O “templo” da gastronomia em Dijon não poderia deixar de ter uma escola renomada de cozinha, a Ferrandi, que existe há mais de um século em Paris. No local, há cursos profissionais, em inglês, para se lançar em uma carreira culinária, e também para amadores, em francês, sobre os fundamentos da cozinha e da doceria francesas.

É necessário comprar ingresso apenas para ver as mostras e participar das atividades, como ateliês culinários. É possível circular livremente pela Cidade Internacional da Gastronomia e do Vinho, já que é um espaço público. Os preços variam de 13€ para a visita dos quatro espaços de exposições e a degustação de duas taças de vinho na Cave de la Cité, a 25€, que nesse caso inclui ainda uma aula de 40 minutos sobre dicas de chefs ou uma iniciação à degustação de vinhos.
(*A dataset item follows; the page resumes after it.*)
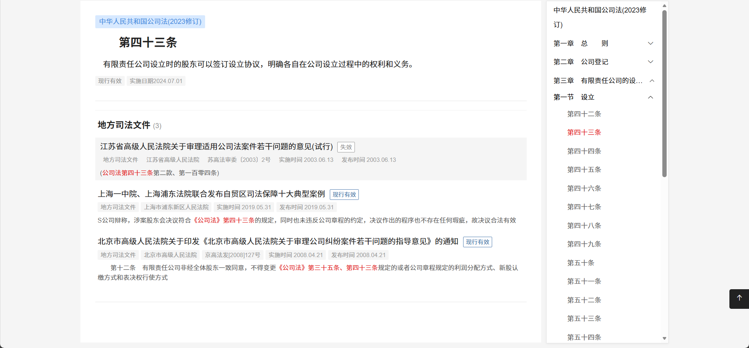Select 第四十四条 in the sidebar
The image size is (749, 348).
(584, 151)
Já os preços dos ateliês culinários no espaço “cozinha experiencial” são fixados em função do tema e da duração do curso.

O complexo da Cidade Internacional da Gastronomia e do Vinho é também um projeto de transformação urbana, que realizou uma metamorfose na área de um antigo hospital, dando uma segunda vida a edifícios construídos entre os séculos 15 e 18. No local, onde já há uma área de vegetação protegida pelo patrimônio, foi construído um “bairro verde” com 600 moradias. Há também um cinema com nove salas e um hotel Hilton, com 125 quartos, um restaurante e um spa com piscina, situado em prédios históricos do local, deve ser inaugurado no próximo ano.
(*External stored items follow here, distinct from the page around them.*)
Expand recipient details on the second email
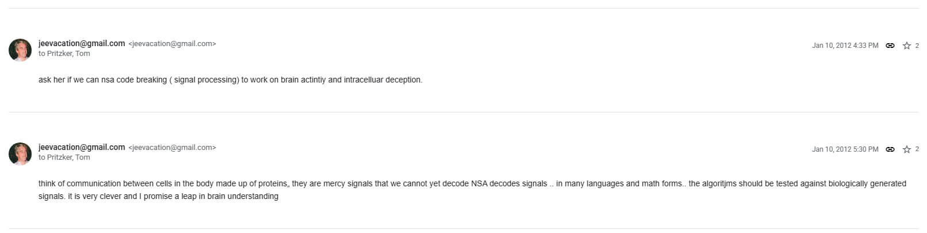Viewport: 927px width, 233px height. coord(64,157)
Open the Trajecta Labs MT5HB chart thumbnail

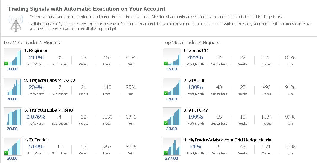pos(13,117)
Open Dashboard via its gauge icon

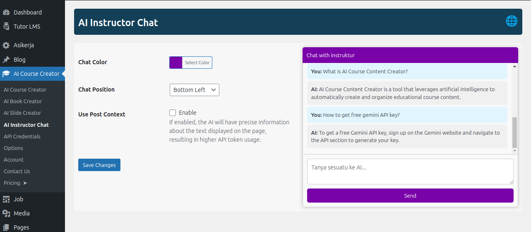point(6,12)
Espaço para exposições sensoriais

Dijon também possui tradição na área de inovação no setor agroalimentar, com startups já em atividade na cidade há alguns anos. Por esse motivo, elas ganharam um espaço especial na CIGV, um “vilarejo” com cerca de 15 startups lideradas pela Vitagora e a FoodTech Bourgogne-France-Comté, com o objetivo de se tornar um centro de competências e de intercâmbios em relação ao tema.

O prefeito de Dijon, François Rebsamen, prevê que a nova CIGV poderá atrair um milhão de visitantes por ano. É considerável para uma localidade que possui, com sua periferia próxima, cerca de 260 mil habitantes. Antes da pandemia de Covid-19, Dijon atraía, em média, 3,5 milhões de turistas por ano, de acordo com o Escritório de Turismo da cidade. Há inúmeros roteiros de passeios enológicos pela região.
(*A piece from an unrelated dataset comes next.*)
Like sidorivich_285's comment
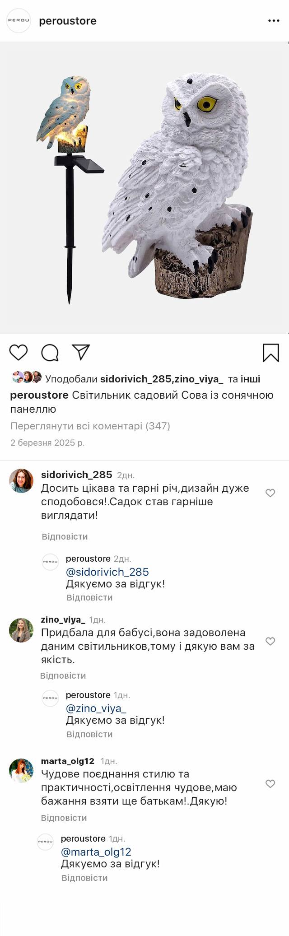Image resolution: width=289 pixels, height=936 pixels. [270, 493]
Com esse “templo” voltado para a alimentação e vinhos da França, Dijon, também famosa por sua mostarda, pode ser considerada uma das capitais francesas da gastronomia. Após a refeição gastronômica dos franceses ser considerada patrimônio cultural imaterial da humanidade pela Unesco, o Estado francês, por intermédio da Missão Francesa do Patrimônio e das Culturas Alimentares, escolheu, entre diversas candidaturas, uma rede de quatro cidades para promover a gastronomia do país aos franceses e estrangeiros: Dijon, Lyon, Paris-Rungis (onde fica o mercado de Rungis destinado aos profissionais do setor, um dos maiores do mundo) e Tours.

A nova escola renomada de cozinha Ferrandi, que existe há mais de um século em Paris ( foto: Vincent Arbelet)

O complexo de gastronomia de Lyon já havia sido inaugurado, mas foi fortemente impactado pela pandemia de Covid-19 e está sendo reformulado. Há previsão de que  possa ser reaberto no próximo ano. Em Paris e em Tours o projeto ainda está em obras. Por enquanto, Dijon pode se autodenominar a única capital da gastronomia francesa já em funcionamento.